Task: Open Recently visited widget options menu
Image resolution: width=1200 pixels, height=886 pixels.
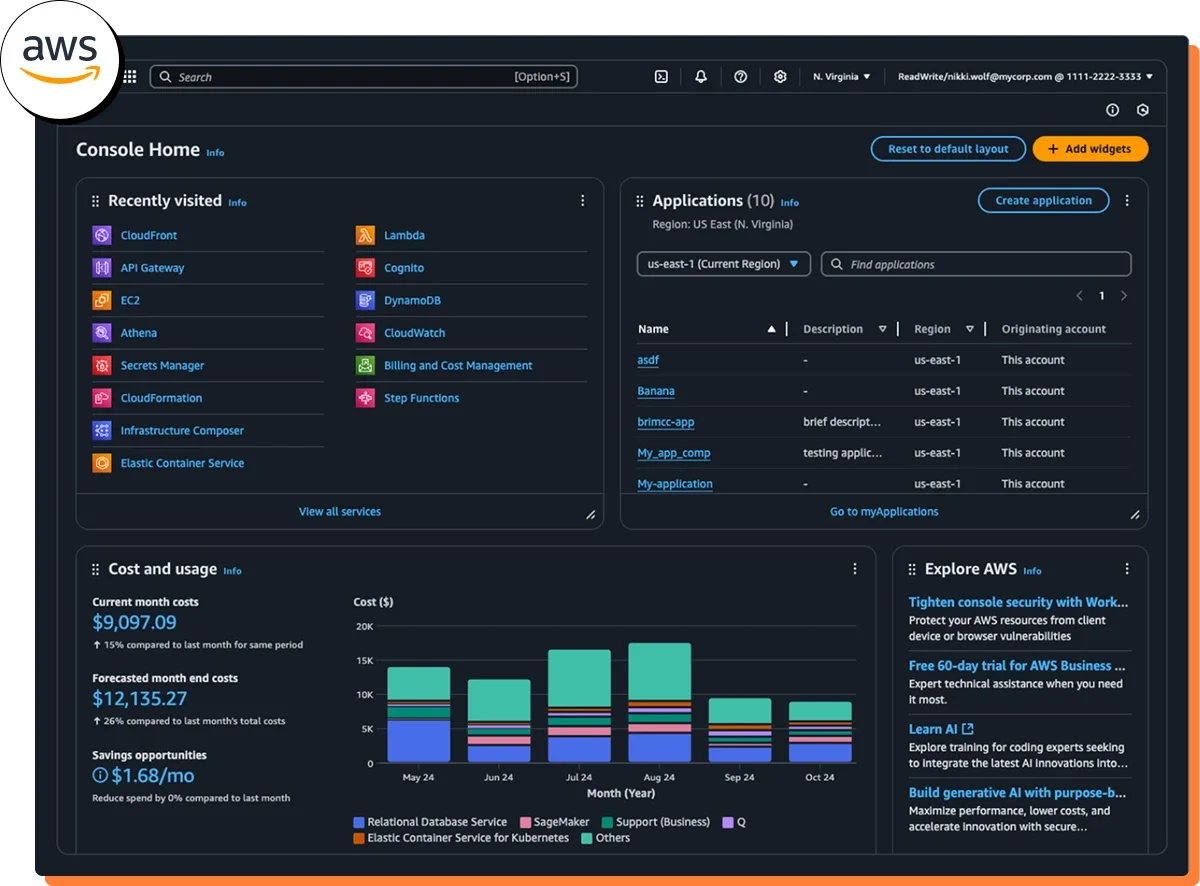Action: click(x=583, y=201)
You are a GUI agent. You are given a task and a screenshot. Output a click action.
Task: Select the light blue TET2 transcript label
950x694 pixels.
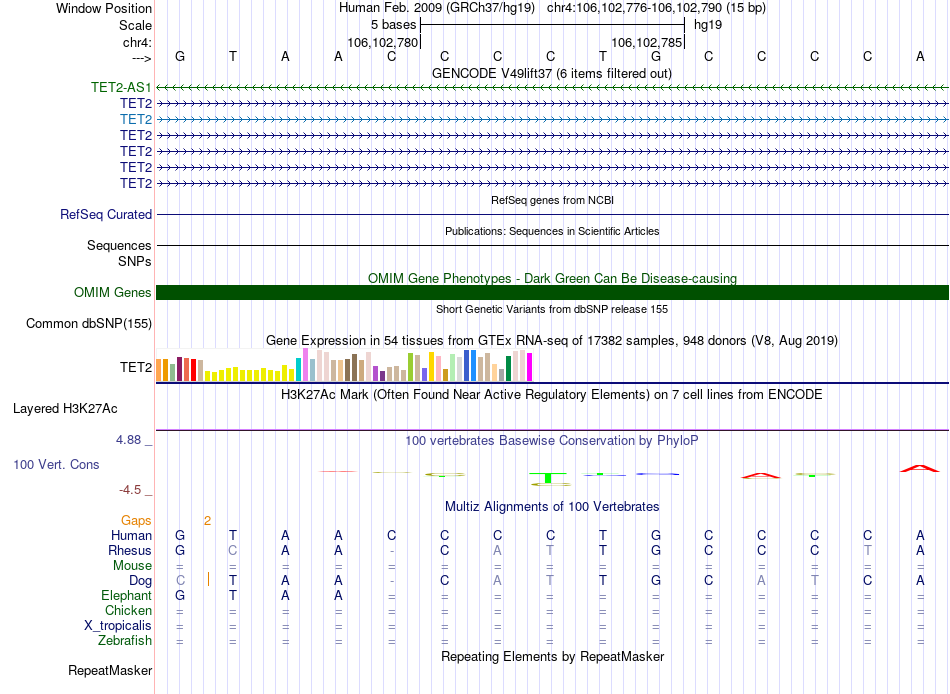(136, 119)
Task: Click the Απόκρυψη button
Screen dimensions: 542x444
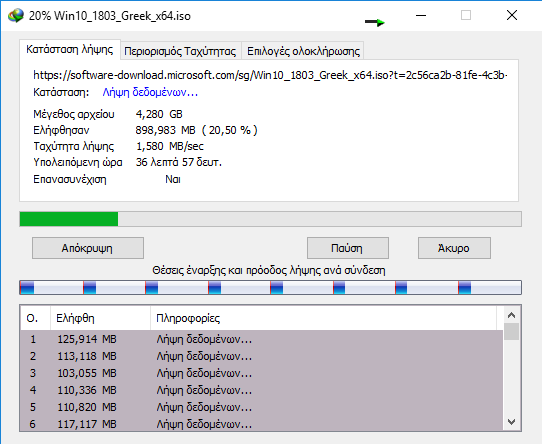Action: (88, 248)
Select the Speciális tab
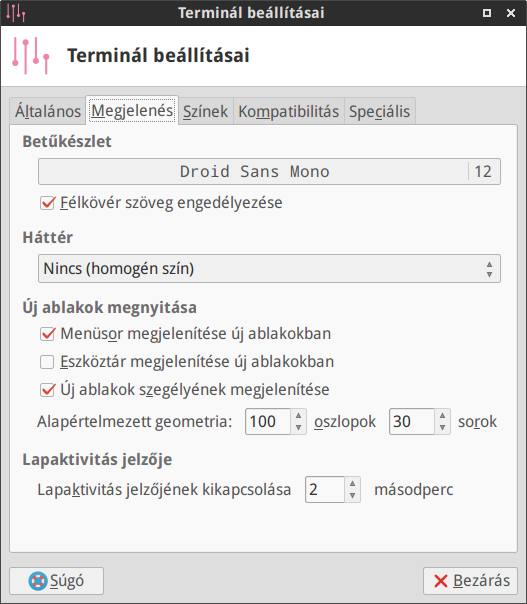The height and width of the screenshot is (604, 527). pos(379,112)
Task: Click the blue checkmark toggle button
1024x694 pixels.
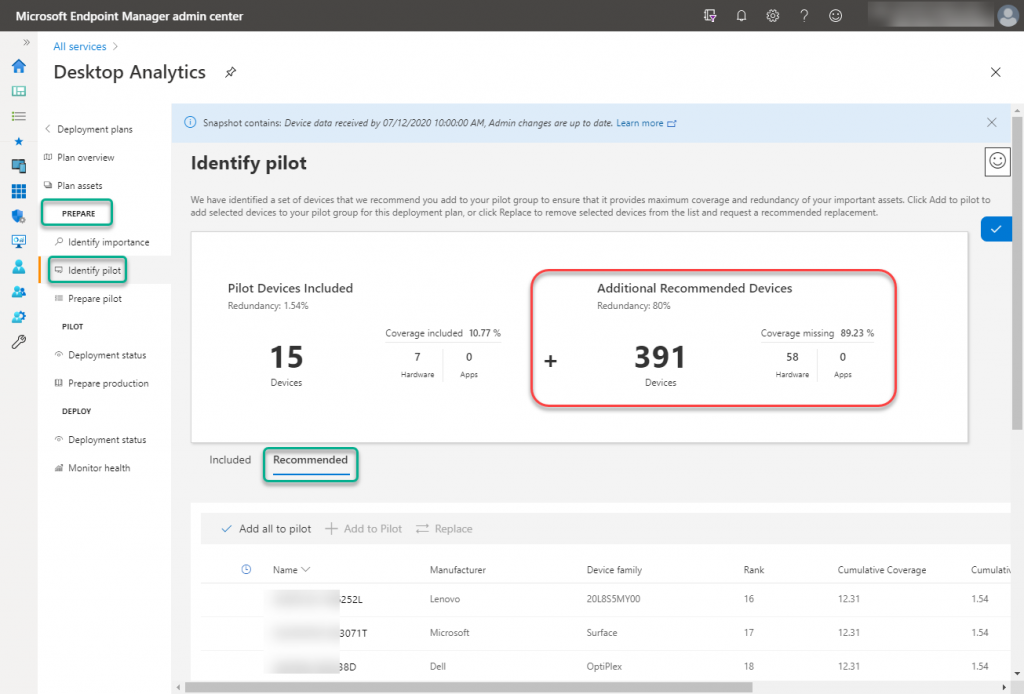Action: coord(996,229)
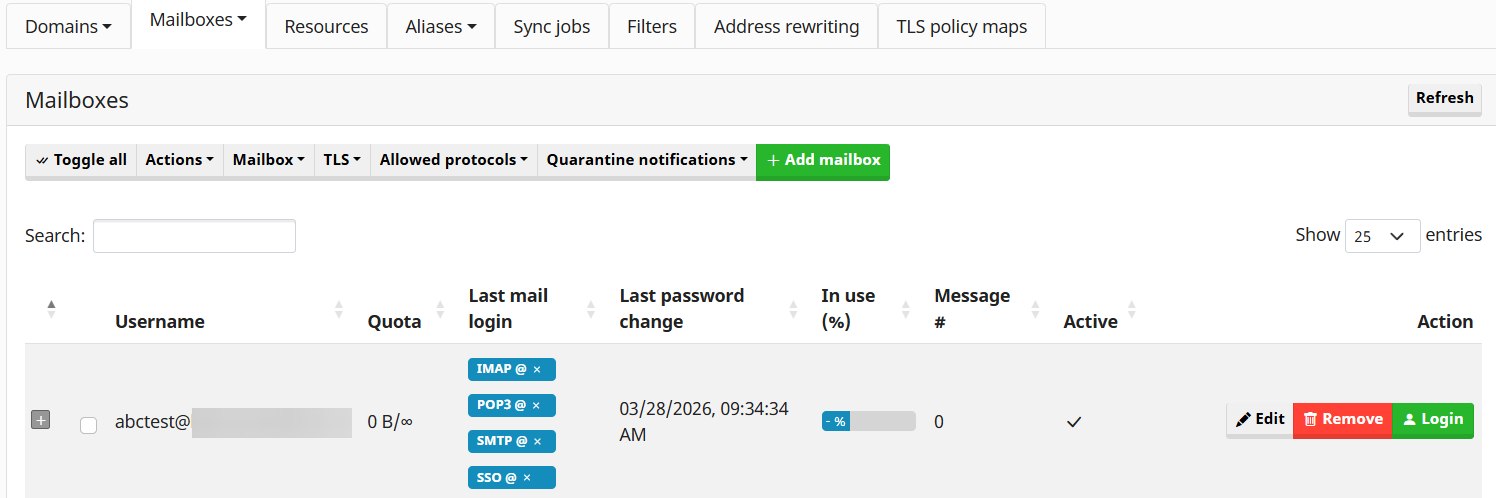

*****

» TASK TO COMPLETE: Copy out the entries exactly. No pictures.

» RESULT:
Task: Open Recently visited widget options menu
Image resolution: width=1200 pixels, height=886 pixels.
Action: click(x=583, y=201)
You are a GUI agent. You are given a task and a screenshot. Output a click action.
Task: Select the light blue TET2 transcript label
950x694 pixels.
(136, 119)
Task: Click the Απόκρυψη button
Screen dimensions: 542x444
Action: (88, 248)
Select the Speciális tab
The height and width of the screenshot is (604, 527). pos(379,112)
Task: Click the blue checkmark toggle button
1024x694 pixels.
Action: coord(996,229)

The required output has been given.